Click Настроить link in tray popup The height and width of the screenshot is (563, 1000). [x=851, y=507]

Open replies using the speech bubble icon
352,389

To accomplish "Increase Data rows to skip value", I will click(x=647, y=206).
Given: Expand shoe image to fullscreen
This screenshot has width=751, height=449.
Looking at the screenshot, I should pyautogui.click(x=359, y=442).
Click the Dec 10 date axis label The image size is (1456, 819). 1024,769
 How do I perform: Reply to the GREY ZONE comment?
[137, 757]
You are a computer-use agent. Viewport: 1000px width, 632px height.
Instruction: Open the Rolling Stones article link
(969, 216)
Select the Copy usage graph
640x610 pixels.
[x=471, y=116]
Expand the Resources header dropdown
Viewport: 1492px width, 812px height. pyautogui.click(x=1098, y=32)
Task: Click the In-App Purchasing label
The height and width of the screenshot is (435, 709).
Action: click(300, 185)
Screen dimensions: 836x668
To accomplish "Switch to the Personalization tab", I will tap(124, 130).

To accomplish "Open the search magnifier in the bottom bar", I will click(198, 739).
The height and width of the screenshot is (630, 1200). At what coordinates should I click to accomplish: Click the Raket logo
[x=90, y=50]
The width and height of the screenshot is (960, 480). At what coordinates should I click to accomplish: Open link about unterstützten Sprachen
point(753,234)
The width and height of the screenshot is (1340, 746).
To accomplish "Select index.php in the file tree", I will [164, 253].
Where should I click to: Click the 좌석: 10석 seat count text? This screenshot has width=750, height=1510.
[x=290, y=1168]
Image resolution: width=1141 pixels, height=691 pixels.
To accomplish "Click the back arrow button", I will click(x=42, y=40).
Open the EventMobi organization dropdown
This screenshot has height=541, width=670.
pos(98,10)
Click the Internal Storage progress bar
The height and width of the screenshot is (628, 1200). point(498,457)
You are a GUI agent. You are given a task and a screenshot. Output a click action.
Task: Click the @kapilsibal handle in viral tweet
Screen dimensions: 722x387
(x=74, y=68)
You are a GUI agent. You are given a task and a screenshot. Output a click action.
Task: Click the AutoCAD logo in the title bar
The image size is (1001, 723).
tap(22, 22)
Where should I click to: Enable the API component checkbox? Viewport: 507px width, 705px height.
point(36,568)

▸ PROBLEM
Copy each line of the records that contains the word "will".

▸ OUTPUT BELOW
To accomplish "Increase Data rows to skip value", I will click(x=647, y=206).
To accomplish "Switch to the Personalization tab", I will tap(124, 130).
To accomplish "Open the search magnifier in the bottom bar", I will click(198, 739).
To accomplish "Select index.php in the file tree", I will [164, 253].
To accomplish "Click the back arrow button", I will click(x=42, y=40).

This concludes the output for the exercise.